**ÉNONCÉ DU PROBLÈME:** Dites, pour chacune des affirmations suivantes, si l'extrait sur le tabac la confirme, par oui ou par non, en citant les mots décisifs de l'extrait. 1. Les avertissements sanitaires devront couvrir 65 % de l'avant et de l'arrière des paquets. 2. Le menthol sera interdit dès 2016. 3. Au-dessus de 20 mg/ml de nicotine, les vapoteuses seront vendues en pharmacie.

╭─ EXTRAIT FOURNI

« Tabac : des règles durcies pour dissuader les jeunes »


Les Echos note que « les 28 Etats membres de l'Union européenne sont tombés d'accord pour durcir la législation sur le tabac, datant de 2001. Destinée à entrer en vigueur à compter de 2016, cette nouvelle mouture pourra être rendue encore plus sévère par les gouvernements qui le souhaiteront. L'idée est de dissuader les jeunes de se mettre à fumer et de convaincre les adeptes de renoncer au tabac ».
Le journal explique qu’« une des mesures phares concerne la taille des mises en garde des fumeurs contre les risques du tabac pour leur santé. […] Les avertissements devront couvrir 65% de l'avant et de l'arrière des paquets de cigarettes, de tabac à rouler ou autres... ».
Les Echos ajoute que « les cigarettes parfumées, considérées comme plus appétantes, seront interdites. Une liste des additifs autorisés sera établie par la Commission européenne. […] Le cas du menthol, très polémique, certains Etats comme la Pologne, où le menthol représente 40% des cigarettes fumées, y étant particulièrement attachés, a été traité à part. Il sera interdit comme les autres arômes, mais pas avant 2020 ».
Le quotidien remarque que « pour le groupe de tabac British American Tobacco, […] l'interdiction du menthol est «disproportionnée» et risque d'encourager «des millions de fumeurs à se procurer leurs cigarettes sur les marchés parallèles» de contrebande ou de contrefaçon ». Sur la même page, le journal indique que « la cigarette électronique reste en vente libre en Europe sous condition ».
Les Echos relève ainsi que « le résultat final des négociations assez conflictuelles entre le Parlement européen et les Etats membres a donné naissance à un cadre plus strict sur les producteurs de vapoteuses, sans toutefois aboutir aux mesures les plus extrêmes qui avaient été envisagées ».
Le quotidien explique qu’« une des batailles a porté sur le statut de ces e-cigarettes : produit de consommation en vente libre ou produit de santé à vendre uniquement en pharmacie ? […] La voie choisie est un des compromis comme les aiment les Européens : en dessous d'une concentration de nicotine inférieure à 20 mg/ml, les vapoteuses pourront être considérées comme des produits de consommation, avec une vente libre comme actuellement en France ».
« Au-dessus de ce seuil en revanche, on bascule dans le domaine médical, avec une vente en pharmacie et l'obligation d'en passer par une procédure de demande d'autorisation de mise sur le marché. Toutefois, il reste possible pour les Etats qui le veulent de maintenir la cigarette électronique dans la catégorie santé, quelle que soit la concentration », précise Les Echos.
Le Parisien aborde aussi cet « accord européen pour encadrer le vapotage et lutter contre le tabagisme », notant que « le compromis devra encore recevoir le feu vert final du Parlement européen et l'aval des Etats membres avant d'avoir force de loi. Dès que la directive sera adoptée, les Etats auront un délai de 2 ans pour la transposer dans leur législation nationale ».
Le Monde relaie aussi l’information et rappelle que « le tabagisme demeure la principale cause évitable de décès dans l'UE et environ 700.000 personnes en meurent chaque année. Au fil des ans, les mesures prises pour décourager le tabagisme ont contribué à réduire la proportion des fumeurs en Europe de 40% en 2002 à 28% en 2012 ».
Le Figaro note pour sa part que « l'Europe [est] clémente pour les vendeurs d'e-cigarettes », tandis que Libération retient que l’e-cigarette devient « mi-tabac, mi-médicament ».

╰─
╭─ DONNÉES FOURNIES

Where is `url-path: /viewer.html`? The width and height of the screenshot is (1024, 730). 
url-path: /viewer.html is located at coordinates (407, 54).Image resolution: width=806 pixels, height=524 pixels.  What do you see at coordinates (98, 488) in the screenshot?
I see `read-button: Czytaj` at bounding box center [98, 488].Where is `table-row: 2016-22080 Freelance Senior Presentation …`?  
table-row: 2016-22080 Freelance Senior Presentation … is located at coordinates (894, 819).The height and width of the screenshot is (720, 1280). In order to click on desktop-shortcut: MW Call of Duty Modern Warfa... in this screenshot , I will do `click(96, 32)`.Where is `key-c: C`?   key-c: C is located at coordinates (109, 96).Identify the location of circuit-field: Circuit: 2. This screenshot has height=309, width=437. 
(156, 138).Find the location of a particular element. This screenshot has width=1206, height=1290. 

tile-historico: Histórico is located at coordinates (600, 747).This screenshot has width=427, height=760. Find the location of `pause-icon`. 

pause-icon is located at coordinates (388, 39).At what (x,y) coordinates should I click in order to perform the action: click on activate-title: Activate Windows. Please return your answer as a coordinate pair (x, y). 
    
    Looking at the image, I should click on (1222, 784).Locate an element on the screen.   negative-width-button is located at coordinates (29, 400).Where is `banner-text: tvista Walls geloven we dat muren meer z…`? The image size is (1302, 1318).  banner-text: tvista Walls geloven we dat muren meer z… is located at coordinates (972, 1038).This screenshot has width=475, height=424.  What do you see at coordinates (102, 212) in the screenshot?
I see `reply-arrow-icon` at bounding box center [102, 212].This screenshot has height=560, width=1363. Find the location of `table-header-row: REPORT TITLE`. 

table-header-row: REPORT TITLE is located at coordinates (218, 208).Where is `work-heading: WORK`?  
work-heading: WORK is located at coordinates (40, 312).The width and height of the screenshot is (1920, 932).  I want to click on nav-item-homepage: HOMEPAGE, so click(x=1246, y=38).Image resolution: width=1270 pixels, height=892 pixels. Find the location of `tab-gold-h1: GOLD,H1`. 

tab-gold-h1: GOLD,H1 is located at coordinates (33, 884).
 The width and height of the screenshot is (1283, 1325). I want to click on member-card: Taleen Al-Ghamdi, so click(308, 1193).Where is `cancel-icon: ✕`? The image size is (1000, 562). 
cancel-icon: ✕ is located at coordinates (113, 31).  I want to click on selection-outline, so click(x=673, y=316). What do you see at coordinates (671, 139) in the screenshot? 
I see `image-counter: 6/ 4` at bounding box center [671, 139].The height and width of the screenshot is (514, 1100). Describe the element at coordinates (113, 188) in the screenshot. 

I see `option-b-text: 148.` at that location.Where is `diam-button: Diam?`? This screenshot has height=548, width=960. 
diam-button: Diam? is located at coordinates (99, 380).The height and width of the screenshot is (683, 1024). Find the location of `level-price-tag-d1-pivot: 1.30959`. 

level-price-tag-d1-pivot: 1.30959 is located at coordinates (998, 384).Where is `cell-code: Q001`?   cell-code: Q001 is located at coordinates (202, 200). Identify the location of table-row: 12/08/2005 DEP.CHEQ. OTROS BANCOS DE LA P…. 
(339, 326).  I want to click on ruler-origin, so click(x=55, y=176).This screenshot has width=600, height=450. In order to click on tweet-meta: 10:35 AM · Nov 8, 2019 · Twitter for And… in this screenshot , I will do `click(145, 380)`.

╰─

**RÉPONSE À L'EXERCICE:**
1. Oui : « Les avertissements devront couvrir 65% de l'avant et de l'arrière des paquets de cigarettes ».
2. Non : « Il sera interdit comme les autres arômes, mais pas avant 2020 ».
3. Oui : « Au-dessus de ce seuil en revanche, on bascule dans le domaine médical, avec une vente en pharmacie ».